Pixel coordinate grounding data
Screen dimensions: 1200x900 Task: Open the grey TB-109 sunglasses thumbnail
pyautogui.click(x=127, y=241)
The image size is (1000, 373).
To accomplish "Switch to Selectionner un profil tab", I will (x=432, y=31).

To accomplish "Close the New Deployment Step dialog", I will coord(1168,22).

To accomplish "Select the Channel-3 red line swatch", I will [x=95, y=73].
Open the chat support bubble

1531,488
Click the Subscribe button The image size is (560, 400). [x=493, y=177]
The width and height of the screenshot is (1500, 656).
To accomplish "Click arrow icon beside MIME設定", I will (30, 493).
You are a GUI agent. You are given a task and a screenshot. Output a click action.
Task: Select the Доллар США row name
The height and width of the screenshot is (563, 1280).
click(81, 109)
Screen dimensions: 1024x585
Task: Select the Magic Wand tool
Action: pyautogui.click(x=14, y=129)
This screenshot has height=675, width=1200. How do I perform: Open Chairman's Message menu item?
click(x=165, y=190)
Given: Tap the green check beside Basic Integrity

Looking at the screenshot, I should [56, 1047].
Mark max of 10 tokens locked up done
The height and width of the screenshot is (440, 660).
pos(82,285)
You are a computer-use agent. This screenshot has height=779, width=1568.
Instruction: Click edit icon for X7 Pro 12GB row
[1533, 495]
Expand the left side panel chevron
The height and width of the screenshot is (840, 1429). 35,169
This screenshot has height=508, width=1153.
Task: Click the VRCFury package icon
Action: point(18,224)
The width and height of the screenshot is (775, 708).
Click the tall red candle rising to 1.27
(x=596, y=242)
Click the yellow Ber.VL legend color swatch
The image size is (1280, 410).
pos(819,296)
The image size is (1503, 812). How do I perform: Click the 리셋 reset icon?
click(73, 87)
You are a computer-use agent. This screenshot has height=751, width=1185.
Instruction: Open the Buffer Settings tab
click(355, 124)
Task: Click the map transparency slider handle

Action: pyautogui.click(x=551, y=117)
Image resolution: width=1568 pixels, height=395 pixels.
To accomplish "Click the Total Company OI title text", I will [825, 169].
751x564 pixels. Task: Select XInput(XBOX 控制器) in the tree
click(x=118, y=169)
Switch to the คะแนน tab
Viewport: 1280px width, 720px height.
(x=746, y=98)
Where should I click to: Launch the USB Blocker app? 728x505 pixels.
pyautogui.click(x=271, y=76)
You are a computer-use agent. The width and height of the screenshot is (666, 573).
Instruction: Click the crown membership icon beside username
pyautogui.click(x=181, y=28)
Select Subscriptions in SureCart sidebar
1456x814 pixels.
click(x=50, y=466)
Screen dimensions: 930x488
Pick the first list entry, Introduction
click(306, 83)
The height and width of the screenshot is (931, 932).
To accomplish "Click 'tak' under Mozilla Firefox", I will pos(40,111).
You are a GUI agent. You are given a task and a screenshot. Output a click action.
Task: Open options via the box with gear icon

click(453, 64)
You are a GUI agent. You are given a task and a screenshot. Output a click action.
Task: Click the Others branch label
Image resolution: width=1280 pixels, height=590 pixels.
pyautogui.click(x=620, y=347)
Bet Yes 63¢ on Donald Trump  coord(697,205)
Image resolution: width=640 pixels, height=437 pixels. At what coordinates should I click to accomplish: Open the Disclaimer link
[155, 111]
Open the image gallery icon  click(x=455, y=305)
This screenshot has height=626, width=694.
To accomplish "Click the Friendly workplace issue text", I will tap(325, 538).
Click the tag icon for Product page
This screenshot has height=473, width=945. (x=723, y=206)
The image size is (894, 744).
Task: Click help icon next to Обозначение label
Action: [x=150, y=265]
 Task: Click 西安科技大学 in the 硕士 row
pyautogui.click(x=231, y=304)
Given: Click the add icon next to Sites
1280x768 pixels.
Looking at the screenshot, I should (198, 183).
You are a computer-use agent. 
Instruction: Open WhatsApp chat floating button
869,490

## [TASK OBJECTIVE]
Looking at the entries above, copy out every line in which "swatch" occurs.

## [SOLUTION BELOW]
To accomplish "Select the Channel-3 red line swatch", I will [x=95, y=73].
Click the yellow Ber.VL legend color swatch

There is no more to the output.